The IMU Brick is equipped with a 32-bit ARM microcontroller and an inertial measurement unit. It has 9 degrees of freedom and consists of a 3-axis accelerometer, magnetometer and gyroscope. The board computes quaternions as well as roll, pitch and yaw information, it is a complete attitude and heading reference system. The API allows access to the calculated data and also the acceleration, magnetic field and angular velocity for the three axes. If the quaternion representation is used, the IMU Brick does not have a gimbal lock, as known from Euler angles.

It is compatible to other Tinkerforge Bricks and can be used within a stack. Two Bricklet ports can be used to extend the features of this device.

Controlling the device is possible in several ways. You can control it via a PC connection. This connection can be established directly with a USB cable or by other cable based (RS485, Ethernet) or wireless (WIFI) connections via an additional Master Brick with corresponding Master Extension (High Level Concept).

Since the firmware is open source it is possible to program the device directly (On Device Programming).
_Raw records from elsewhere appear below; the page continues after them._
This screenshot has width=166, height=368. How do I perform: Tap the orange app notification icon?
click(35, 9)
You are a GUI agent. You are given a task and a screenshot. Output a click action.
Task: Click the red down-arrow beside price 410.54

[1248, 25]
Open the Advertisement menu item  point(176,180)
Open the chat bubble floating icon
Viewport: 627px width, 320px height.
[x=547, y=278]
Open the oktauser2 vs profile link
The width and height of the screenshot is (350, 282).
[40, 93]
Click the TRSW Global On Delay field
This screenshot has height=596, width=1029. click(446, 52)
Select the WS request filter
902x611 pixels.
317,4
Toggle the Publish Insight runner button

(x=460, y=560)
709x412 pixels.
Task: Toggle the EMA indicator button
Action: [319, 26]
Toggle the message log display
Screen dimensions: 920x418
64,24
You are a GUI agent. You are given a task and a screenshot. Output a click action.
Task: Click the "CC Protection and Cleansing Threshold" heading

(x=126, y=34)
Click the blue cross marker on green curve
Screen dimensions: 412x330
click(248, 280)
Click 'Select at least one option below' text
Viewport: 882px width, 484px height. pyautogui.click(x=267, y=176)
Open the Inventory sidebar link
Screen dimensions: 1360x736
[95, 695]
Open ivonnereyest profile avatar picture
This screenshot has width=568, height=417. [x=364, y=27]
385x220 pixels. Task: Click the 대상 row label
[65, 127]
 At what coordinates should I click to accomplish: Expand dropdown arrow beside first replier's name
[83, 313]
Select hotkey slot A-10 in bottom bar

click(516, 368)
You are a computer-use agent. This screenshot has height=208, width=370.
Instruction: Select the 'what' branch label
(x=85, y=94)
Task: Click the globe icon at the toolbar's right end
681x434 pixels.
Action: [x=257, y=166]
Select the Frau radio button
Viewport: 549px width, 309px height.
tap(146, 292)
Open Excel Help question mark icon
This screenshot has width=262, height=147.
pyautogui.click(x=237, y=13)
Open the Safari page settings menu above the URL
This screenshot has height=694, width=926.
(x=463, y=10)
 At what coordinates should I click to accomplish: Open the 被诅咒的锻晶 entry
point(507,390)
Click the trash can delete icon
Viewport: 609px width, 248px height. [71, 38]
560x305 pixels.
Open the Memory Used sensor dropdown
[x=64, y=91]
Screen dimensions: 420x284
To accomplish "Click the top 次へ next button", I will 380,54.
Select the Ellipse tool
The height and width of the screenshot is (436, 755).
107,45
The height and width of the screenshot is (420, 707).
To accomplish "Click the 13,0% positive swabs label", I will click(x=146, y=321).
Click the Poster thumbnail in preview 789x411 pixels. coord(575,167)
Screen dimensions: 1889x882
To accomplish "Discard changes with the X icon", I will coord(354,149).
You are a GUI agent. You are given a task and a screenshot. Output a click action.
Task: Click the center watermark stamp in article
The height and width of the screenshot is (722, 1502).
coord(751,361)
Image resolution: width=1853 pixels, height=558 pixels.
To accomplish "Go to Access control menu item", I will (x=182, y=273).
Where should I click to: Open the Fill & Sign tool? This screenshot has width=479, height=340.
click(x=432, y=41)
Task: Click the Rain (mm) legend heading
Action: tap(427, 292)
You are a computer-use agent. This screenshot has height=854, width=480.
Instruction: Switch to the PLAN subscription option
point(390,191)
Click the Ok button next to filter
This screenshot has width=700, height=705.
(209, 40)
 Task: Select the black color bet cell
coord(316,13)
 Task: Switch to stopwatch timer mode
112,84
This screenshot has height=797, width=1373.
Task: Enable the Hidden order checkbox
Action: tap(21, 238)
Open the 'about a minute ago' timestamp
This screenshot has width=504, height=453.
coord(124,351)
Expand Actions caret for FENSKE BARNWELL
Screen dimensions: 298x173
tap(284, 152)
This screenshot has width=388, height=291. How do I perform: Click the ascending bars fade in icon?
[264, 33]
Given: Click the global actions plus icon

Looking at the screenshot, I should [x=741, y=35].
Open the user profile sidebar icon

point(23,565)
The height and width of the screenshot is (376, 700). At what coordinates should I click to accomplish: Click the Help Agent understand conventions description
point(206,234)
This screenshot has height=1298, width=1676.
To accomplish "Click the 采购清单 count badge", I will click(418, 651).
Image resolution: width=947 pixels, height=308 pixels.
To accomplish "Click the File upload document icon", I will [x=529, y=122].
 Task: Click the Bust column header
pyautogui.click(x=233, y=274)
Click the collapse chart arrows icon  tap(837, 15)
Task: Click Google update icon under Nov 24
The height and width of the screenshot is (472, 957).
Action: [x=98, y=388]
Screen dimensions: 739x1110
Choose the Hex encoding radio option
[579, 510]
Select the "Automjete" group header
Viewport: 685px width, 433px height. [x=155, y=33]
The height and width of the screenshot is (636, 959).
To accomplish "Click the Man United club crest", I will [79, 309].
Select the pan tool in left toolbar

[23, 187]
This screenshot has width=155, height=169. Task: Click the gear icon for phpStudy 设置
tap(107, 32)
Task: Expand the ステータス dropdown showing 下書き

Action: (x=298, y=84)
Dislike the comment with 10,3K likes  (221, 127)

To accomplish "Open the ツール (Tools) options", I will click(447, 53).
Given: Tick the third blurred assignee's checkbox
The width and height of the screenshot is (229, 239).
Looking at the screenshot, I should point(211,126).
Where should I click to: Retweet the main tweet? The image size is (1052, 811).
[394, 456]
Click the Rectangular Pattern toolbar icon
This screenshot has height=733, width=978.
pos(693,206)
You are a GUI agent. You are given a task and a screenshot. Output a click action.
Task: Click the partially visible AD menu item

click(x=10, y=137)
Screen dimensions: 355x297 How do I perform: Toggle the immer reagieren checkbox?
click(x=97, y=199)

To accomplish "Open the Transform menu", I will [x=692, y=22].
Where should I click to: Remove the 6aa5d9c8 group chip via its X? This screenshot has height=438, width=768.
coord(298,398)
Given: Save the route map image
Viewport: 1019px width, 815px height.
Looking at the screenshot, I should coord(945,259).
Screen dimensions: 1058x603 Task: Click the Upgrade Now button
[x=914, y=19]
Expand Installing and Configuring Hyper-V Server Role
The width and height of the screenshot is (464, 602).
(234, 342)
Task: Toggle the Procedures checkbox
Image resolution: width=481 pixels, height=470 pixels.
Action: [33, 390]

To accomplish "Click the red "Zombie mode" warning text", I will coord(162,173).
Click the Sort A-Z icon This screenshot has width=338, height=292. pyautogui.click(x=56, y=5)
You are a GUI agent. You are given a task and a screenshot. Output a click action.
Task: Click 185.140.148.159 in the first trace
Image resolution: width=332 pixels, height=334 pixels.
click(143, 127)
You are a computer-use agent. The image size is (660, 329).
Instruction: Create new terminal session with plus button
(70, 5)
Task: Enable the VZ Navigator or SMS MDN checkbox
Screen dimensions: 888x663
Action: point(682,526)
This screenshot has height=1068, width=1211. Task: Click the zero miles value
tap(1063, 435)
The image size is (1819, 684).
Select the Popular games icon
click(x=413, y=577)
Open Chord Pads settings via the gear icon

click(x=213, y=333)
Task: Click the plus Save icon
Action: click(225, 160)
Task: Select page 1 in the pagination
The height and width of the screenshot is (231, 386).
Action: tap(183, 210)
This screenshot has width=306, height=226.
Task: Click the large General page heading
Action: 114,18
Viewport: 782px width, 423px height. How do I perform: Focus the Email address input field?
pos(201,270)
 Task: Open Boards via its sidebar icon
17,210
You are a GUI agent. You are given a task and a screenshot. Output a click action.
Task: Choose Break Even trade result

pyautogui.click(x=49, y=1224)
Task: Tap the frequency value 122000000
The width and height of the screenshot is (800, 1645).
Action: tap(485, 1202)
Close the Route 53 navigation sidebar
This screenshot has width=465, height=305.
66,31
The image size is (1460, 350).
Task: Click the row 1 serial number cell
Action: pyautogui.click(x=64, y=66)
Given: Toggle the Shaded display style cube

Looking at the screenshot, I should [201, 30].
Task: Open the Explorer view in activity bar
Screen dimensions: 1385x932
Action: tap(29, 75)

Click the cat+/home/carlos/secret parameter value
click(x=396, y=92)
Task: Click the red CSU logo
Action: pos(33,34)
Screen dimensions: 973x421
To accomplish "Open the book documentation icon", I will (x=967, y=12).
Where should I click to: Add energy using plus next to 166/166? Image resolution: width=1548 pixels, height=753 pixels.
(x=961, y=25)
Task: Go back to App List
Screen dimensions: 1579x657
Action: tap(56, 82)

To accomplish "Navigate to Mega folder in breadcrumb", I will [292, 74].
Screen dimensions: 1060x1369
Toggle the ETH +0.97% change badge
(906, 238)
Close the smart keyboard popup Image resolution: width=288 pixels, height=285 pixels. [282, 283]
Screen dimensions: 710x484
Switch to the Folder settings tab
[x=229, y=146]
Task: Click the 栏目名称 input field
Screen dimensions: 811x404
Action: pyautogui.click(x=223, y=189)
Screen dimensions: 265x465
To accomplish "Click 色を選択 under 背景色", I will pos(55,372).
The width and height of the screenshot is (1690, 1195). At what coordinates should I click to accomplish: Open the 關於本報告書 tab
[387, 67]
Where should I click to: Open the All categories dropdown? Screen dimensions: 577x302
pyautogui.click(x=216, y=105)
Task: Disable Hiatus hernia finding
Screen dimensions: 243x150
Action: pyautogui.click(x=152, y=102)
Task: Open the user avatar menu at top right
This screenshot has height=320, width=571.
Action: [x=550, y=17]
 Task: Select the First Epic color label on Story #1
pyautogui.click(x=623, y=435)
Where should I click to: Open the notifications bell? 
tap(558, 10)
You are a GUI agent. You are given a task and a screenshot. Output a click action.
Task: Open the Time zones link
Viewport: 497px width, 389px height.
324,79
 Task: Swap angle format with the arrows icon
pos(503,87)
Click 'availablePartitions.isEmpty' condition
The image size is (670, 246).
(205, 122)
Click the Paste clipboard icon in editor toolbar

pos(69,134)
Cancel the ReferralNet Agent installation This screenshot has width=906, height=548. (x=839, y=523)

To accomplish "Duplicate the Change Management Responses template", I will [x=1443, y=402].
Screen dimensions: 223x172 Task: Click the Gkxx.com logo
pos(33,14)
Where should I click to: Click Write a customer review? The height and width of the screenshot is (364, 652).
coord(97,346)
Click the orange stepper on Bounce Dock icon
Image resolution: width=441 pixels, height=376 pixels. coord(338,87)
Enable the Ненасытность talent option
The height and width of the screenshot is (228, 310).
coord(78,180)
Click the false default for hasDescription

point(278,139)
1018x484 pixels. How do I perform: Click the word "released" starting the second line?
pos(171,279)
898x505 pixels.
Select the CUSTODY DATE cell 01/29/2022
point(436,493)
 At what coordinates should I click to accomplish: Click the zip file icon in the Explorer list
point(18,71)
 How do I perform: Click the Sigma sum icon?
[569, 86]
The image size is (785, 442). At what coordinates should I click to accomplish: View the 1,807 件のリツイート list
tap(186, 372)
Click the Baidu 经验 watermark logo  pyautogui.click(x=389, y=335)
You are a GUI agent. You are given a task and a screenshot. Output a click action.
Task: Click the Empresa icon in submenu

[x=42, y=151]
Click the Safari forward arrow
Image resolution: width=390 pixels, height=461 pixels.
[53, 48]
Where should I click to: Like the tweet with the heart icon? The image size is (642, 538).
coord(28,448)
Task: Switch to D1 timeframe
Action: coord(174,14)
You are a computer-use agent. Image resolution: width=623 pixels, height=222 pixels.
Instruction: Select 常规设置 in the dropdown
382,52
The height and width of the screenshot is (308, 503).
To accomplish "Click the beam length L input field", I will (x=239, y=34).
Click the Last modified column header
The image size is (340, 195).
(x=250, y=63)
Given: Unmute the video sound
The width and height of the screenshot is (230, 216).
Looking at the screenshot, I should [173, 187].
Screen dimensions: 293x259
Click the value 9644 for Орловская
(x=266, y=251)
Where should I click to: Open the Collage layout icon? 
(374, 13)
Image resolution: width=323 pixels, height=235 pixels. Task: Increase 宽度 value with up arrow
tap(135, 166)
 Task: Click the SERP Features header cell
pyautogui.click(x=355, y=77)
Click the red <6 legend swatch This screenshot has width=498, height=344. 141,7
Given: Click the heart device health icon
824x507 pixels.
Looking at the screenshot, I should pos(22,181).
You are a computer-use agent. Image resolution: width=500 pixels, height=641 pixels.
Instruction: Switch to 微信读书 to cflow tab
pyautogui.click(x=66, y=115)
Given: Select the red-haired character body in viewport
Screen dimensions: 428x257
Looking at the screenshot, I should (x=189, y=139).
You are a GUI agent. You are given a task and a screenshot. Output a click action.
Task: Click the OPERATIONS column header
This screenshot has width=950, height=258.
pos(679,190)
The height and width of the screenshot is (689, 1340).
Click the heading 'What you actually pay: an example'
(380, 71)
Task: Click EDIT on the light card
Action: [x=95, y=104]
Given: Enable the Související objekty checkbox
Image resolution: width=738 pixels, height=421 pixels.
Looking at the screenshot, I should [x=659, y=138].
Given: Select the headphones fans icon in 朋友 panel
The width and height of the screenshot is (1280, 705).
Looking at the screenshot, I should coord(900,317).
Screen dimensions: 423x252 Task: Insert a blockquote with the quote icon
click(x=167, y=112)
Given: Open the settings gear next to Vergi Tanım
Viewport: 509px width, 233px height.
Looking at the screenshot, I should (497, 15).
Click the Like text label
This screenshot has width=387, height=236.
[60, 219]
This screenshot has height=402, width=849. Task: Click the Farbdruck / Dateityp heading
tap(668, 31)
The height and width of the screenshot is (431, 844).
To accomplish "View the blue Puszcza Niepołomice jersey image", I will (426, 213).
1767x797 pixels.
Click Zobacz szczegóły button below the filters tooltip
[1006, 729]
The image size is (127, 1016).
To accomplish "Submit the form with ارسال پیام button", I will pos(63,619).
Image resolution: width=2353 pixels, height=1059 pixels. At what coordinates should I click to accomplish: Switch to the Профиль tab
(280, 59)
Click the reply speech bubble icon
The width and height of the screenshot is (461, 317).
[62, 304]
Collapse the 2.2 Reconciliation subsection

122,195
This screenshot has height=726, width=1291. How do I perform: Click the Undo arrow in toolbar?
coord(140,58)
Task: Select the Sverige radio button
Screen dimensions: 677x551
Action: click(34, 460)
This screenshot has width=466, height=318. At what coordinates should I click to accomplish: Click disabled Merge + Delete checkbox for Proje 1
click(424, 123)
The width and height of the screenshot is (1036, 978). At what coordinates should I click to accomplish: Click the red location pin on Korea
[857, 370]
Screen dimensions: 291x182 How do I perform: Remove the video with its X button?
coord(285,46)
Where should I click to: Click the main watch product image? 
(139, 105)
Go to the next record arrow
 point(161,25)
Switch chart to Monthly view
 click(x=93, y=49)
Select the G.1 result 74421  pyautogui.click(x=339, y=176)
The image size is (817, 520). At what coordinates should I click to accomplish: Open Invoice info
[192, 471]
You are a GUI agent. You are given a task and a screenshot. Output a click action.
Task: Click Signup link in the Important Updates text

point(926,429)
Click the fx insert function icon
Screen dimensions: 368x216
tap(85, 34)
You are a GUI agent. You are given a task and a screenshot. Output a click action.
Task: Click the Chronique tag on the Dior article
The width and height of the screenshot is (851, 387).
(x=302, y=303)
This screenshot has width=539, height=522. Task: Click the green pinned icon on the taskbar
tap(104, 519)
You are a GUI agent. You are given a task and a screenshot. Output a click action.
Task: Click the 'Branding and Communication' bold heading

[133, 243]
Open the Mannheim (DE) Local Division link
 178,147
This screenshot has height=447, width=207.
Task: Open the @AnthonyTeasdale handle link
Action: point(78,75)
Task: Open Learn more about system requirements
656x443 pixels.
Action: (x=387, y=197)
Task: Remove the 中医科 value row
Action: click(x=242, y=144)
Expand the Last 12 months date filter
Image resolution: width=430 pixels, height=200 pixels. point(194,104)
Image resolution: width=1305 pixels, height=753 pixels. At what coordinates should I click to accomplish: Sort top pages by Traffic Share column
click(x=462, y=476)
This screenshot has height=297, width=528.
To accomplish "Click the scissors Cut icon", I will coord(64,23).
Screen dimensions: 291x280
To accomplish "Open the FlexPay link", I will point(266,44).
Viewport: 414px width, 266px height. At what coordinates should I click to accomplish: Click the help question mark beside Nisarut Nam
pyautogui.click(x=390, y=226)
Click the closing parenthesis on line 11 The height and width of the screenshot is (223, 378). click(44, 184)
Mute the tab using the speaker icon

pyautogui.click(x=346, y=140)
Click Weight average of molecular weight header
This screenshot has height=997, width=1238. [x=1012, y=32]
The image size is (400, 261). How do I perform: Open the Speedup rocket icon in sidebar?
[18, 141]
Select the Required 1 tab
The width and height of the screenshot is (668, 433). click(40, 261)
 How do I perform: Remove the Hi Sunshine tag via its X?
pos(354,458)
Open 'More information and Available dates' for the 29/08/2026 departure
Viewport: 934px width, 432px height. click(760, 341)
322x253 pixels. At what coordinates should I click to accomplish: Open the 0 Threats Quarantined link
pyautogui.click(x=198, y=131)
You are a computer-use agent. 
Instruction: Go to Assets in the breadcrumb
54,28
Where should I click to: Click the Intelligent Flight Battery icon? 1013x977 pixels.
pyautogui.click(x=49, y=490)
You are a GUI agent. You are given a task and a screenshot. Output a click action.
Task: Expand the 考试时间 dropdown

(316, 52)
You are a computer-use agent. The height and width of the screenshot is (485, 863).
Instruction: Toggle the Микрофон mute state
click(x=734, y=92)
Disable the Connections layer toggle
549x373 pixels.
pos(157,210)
Currently we are not offering an On Device API.

Technical Specifications

Property Value
Microcontroller ATSAM3S2B (128kB Flash, 32kB RAM)
Current Consumption 53mA
   
Acceleration, Magnetic, Angular Velocity Resolution 12bit, 16bit, 16bit
Roll, Pitch, Yaw Resolution 0.01° steps
Quaternion Resolution 32bit
   
Bricklet Ports 2
Dimensions (W x D x H) 40 x 40 x 16mm (1.57 x 1.57 x 0.63”)
Weight 12g

Resources

  • 3-axis Accelerometer/Magnetometer LSM303 datasheet (Download)
  • 3-axis Gyroscope ITG-3200 datasheet (Download)
  • Schematic (Download)
  • Outline and drilling plan (Download)
  • Source code and design files (Download)

Connectivity

The following picture depicts the different connection possibilities of the IMU Brick.

IMU Brick with caption

Test your IMU Brick

To test the IMU Brick you need to have the Brick Daemon and the Brick Viewer installed (for installation guides click here and here) and the Brick Viewer has to be connected to the Brick Daemon.

Now connect the Brick to the PC over USB, you should see a new tab named “IMU Brick” in the Brick Viewer after a moment. Select this tab.

IMU Brick in Brick Viewer

You can see all of the available data form the IMU Brick. If you hold the IMU Brick in the orientation as shown in the image and press “Save Orientation”, the movements that you make with the IMU Brick should be mirrored in the Brick Viewer. Before you press “Save Orientation” you should hold the IMU Brick still for about 15 seconds, so it can converge to the correct position.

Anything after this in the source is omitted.